All the entries below should be reproduced exactly.

[Entries supplied]

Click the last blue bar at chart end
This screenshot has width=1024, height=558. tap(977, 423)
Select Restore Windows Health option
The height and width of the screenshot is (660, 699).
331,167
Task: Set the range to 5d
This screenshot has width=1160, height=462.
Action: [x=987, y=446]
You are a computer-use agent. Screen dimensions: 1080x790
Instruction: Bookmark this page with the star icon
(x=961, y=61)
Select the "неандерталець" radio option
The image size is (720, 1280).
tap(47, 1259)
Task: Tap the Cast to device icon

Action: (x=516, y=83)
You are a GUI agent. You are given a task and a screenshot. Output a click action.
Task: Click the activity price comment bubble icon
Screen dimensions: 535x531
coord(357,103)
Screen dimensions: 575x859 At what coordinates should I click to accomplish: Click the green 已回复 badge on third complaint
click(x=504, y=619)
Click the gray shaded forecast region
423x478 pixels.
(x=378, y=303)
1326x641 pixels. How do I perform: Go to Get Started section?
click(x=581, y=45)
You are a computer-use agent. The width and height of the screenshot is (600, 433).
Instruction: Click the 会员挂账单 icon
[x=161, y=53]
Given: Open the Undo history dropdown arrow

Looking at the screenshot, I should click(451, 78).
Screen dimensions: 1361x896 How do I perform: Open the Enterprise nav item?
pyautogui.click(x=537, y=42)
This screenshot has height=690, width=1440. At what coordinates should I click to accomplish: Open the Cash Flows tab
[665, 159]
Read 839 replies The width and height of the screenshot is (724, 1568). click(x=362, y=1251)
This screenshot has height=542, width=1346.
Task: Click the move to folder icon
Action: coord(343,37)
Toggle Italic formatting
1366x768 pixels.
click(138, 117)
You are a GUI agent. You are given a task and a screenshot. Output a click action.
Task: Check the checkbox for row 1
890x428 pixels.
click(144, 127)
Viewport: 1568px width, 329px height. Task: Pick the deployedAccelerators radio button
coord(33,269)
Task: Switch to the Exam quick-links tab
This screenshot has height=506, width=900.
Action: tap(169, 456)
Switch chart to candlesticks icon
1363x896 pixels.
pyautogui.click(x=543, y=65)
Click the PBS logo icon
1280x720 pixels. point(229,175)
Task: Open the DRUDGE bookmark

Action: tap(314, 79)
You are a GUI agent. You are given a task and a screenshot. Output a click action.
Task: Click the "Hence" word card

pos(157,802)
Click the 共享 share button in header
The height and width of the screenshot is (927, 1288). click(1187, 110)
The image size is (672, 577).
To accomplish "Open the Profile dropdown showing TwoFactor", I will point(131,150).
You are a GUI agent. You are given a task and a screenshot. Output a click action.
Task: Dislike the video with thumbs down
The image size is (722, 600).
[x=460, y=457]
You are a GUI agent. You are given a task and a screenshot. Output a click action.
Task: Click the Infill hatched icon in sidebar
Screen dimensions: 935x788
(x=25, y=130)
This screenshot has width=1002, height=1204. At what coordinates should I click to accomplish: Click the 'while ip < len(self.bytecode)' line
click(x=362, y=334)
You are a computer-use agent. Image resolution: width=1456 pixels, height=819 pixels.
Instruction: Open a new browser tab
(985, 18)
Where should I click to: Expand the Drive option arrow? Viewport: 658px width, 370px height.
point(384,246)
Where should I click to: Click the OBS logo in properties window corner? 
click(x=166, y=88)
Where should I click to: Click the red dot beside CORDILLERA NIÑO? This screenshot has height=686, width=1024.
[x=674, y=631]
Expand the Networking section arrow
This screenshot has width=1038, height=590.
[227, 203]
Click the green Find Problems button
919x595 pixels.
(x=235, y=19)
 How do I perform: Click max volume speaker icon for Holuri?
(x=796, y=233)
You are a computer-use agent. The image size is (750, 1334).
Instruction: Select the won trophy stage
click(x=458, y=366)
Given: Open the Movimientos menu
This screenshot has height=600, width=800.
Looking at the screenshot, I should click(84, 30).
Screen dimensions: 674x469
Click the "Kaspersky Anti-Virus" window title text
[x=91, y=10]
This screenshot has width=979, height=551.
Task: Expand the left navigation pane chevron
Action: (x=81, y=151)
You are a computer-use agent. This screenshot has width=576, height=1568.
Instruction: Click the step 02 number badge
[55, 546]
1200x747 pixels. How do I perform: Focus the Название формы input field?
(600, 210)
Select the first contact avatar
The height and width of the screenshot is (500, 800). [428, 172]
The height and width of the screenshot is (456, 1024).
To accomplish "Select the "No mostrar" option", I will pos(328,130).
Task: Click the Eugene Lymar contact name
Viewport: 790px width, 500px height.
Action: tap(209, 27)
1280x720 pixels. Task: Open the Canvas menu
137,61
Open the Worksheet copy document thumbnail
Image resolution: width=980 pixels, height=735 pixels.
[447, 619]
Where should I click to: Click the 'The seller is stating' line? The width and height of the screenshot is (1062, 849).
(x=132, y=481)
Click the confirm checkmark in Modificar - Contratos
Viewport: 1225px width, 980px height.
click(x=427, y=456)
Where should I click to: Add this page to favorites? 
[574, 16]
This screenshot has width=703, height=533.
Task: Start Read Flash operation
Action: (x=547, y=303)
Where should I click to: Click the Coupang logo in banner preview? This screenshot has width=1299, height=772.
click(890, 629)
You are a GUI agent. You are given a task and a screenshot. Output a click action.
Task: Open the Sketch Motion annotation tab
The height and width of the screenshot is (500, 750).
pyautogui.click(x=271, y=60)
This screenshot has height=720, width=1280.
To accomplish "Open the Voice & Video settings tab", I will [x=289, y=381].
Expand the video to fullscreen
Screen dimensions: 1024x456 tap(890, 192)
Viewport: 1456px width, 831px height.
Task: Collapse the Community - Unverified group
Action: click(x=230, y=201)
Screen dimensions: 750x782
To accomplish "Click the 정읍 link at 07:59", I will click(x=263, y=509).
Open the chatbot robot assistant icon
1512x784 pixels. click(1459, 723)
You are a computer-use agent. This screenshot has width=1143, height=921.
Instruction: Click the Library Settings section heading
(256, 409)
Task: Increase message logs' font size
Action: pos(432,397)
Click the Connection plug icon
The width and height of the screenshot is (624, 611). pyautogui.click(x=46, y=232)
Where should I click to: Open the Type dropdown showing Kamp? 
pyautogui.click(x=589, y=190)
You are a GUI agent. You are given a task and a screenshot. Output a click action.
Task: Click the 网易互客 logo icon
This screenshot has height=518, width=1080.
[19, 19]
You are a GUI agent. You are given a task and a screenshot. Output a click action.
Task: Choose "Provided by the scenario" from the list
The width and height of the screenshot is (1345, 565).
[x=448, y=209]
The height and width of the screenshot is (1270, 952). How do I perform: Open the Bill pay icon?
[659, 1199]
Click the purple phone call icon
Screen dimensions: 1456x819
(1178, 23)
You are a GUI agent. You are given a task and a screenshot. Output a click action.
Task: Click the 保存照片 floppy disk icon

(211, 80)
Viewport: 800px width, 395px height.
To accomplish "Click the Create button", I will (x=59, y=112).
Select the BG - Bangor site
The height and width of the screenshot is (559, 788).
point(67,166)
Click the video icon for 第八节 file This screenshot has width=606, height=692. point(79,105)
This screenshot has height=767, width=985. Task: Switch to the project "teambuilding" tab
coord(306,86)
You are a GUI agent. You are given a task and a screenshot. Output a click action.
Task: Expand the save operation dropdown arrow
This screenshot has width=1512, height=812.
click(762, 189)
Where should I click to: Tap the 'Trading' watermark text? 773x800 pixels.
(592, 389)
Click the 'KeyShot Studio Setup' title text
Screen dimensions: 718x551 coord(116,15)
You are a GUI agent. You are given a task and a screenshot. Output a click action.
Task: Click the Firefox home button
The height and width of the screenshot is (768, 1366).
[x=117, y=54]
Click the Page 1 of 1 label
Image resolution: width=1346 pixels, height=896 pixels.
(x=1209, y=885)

[/Entries supplied]

• **Response area**
Click the last blue bar at chart end
This screenshot has width=1024, height=558. tap(977, 423)
Select Restore Windows Health option
The height and width of the screenshot is (660, 699).
331,167
Task: Set the range to 5d
This screenshot has width=1160, height=462.
Action: [x=987, y=446]
You are a computer-use agent. Screen dimensions: 1080x790
Instruction: Bookmark this page with the star icon
(x=961, y=61)
Select the "неандерталець" radio option
The image size is (720, 1280).
tap(47, 1259)
Task: Tap the Cast to device icon

Action: (x=516, y=83)
You are a GUI agent. You are given a task and a screenshot. Output a click action.
Task: Click the activity price comment bubble icon
Screen dimensions: 535x531
coord(357,103)
Screen dimensions: 575x859 At what coordinates should I click to accomplish: Click the green 已回复 badge on third complaint
click(x=504, y=619)
Click the gray shaded forecast region
423x478 pixels.
(x=378, y=303)
1326x641 pixels. How do I perform: Go to Get Started section?
click(x=581, y=45)
You are a computer-use agent. The width and height of the screenshot is (600, 433).
Instruction: Click the 会员挂账单 icon
[x=161, y=53]
Given: Open the Undo history dropdown arrow

Looking at the screenshot, I should click(451, 78).
Screen dimensions: 1361x896 How do I perform: Open the Enterprise nav item?
pyautogui.click(x=537, y=42)
This screenshot has height=690, width=1440. At what coordinates should I click to accomplish: Open the Cash Flows tab
[665, 159]
Read 839 replies The width and height of the screenshot is (724, 1568). click(x=362, y=1251)
This screenshot has height=542, width=1346.
Task: Click the move to folder icon
Action: coord(343,37)
Toggle Italic formatting
1366x768 pixels.
click(138, 117)
You are a GUI agent. You are given a task and a screenshot. Output a click action.
Task: Check the checkbox for row 1
890x428 pixels.
click(144, 127)
Viewport: 1568px width, 329px height. Task: Pick the deployedAccelerators radio button
coord(33,269)
Task: Switch to the Exam quick-links tab
This screenshot has height=506, width=900.
Action: tap(169, 456)
Switch chart to candlesticks icon
1363x896 pixels.
pyautogui.click(x=543, y=65)
Click the PBS logo icon
1280x720 pixels. point(229,175)
Task: Open the DRUDGE bookmark

Action: tap(314, 79)
You are a GUI agent. You are given a task and a screenshot. Output a click action.
Task: Click the "Hence" word card

pos(157,802)
Click the 共享 share button in header
The height and width of the screenshot is (927, 1288). click(1187, 110)
The image size is (672, 577).
To accomplish "Open the Profile dropdown showing TwoFactor", I will point(131,150).
You are a GUI agent. You are given a task and a screenshot. Output a click action.
Task: Dislike the video with thumbs down
The image size is (722, 600).
[x=460, y=457]
You are a GUI agent. You are given a task and a screenshot. Output a click action.
Task: Click the Infill hatched icon in sidebar
Screen dimensions: 935x788
(x=25, y=130)
This screenshot has width=1002, height=1204. At what coordinates should I click to accomplish: Click the 'while ip < len(self.bytecode)' line
click(x=362, y=334)
You are a computer-use agent. Image resolution: width=1456 pixels, height=819 pixels.
Instruction: Open a new browser tab
(985, 18)
Where should I click to: Expand the Drive option arrow? Viewport: 658px width, 370px height.
point(384,246)
Where should I click to: Click the OBS logo in properties window corner? 
click(x=166, y=88)
Where should I click to: Click the red dot beside CORDILLERA NIÑO? This screenshot has height=686, width=1024.
[x=674, y=631]
Expand the Networking section arrow
This screenshot has width=1038, height=590.
[227, 203]
Click the green Find Problems button
919x595 pixels.
(x=235, y=19)
 How do I perform: Click max volume speaker icon for Holuri?
(x=796, y=233)
You are a computer-use agent. The image size is (750, 1334).
Instruction: Select the won trophy stage
click(x=458, y=366)
Given: Open the Movimientos menu
This screenshot has height=600, width=800.
Looking at the screenshot, I should click(84, 30).
Screen dimensions: 674x469
Click the "Kaspersky Anti-Virus" window title text
[x=91, y=10]
This screenshot has width=979, height=551.
Task: Expand the left navigation pane chevron
Action: (x=81, y=151)
You are a computer-use agent. This screenshot has width=576, height=1568.
Instruction: Click the step 02 number badge
[55, 546]
1200x747 pixels. How do I perform: Focus the Название формы input field?
(600, 210)
Select the first contact avatar
The height and width of the screenshot is (500, 800). [428, 172]
The height and width of the screenshot is (456, 1024).
To accomplish "Select the "No mostrar" option", I will pos(328,130).
Task: Click the Eugene Lymar contact name
Viewport: 790px width, 500px height.
Action: tap(209, 27)
1280x720 pixels. Task: Open the Canvas menu
137,61
Open the Worksheet copy document thumbnail
Image resolution: width=980 pixels, height=735 pixels.
[447, 619]
Where should I click to: Click the 'The seller is stating' line? The width and height of the screenshot is (1062, 849).
(x=132, y=481)
Click the confirm checkmark in Modificar - Contratos
Viewport: 1225px width, 980px height.
click(x=427, y=456)
Where should I click to: Add this page to favorites? 
[574, 16]
This screenshot has width=703, height=533.
Task: Start Read Flash operation
Action: (x=547, y=303)
Where should I click to: Click the Coupang logo in banner preview? This screenshot has width=1299, height=772.
click(890, 629)
You are a GUI agent. You are given a task and a screenshot. Output a click action.
Task: Open the Sketch Motion annotation tab
The height and width of the screenshot is (500, 750).
pyautogui.click(x=271, y=60)
This screenshot has height=720, width=1280.
To accomplish "Open the Voice & Video settings tab", I will [x=289, y=381].
Expand the video to fullscreen
Screen dimensions: 1024x456 tap(890, 192)
Viewport: 1456px width, 831px height.
Task: Collapse the Community - Unverified group
Action: click(x=230, y=201)
Screen dimensions: 750x782
To accomplish "Click the 정읍 link at 07:59", I will click(x=263, y=509).
Open the chatbot robot assistant icon
1512x784 pixels. click(1459, 723)
You are a computer-use agent. This screenshot has width=1143, height=921.
Instruction: Click the Library Settings section heading
(256, 409)
Task: Increase message logs' font size
Action: pos(432,397)
Click the Connection plug icon
The width and height of the screenshot is (624, 611). pyautogui.click(x=46, y=232)
Where should I click to: Open the Type dropdown showing Kamp? 
pyautogui.click(x=589, y=190)
You are a GUI agent. You are given a task and a screenshot. Output a click action.
Task: Click the 网易互客 logo icon
This screenshot has height=518, width=1080.
[19, 19]
You are a GUI agent. You are given a task and a screenshot. Output a click action.
Task: Choose "Provided by the scenario" from the list
The width and height of the screenshot is (1345, 565).
[x=448, y=209]
The height and width of the screenshot is (1270, 952). How do I perform: Open the Bill pay icon?
[659, 1199]
Click the purple phone call icon
Screen dimensions: 1456x819
(1178, 23)
You are a GUI agent. You are given a task and a screenshot. Output a click action.
Task: Click the 保存照片 floppy disk icon

(211, 80)
Viewport: 800px width, 395px height.
To accomplish "Click the Create button", I will (x=59, y=112).
Select the BG - Bangor site
The height and width of the screenshot is (559, 788).
point(67,166)
Click the video icon for 第八节 file This screenshot has width=606, height=692. point(79,105)
This screenshot has height=767, width=985. Task: Switch to the project "teambuilding" tab
coord(306,86)
You are a GUI agent. You are given a task and a screenshot. Output a click action.
Task: Expand the save operation dropdown arrow
This screenshot has width=1512, height=812.
click(762, 189)
Where should I click to: Tap the 'Trading' watermark text? 773x800 pixels.
(592, 389)
Click the 'KeyShot Studio Setup' title text
Screen dimensions: 718x551 coord(116,15)
You are a GUI agent. You are given a task and a screenshot. Output a click action.
Task: Click the Firefox home button
The height and width of the screenshot is (768, 1366).
[x=117, y=54]
Click the Page 1 of 1 label
Image resolution: width=1346 pixels, height=896 pixels.
(x=1209, y=885)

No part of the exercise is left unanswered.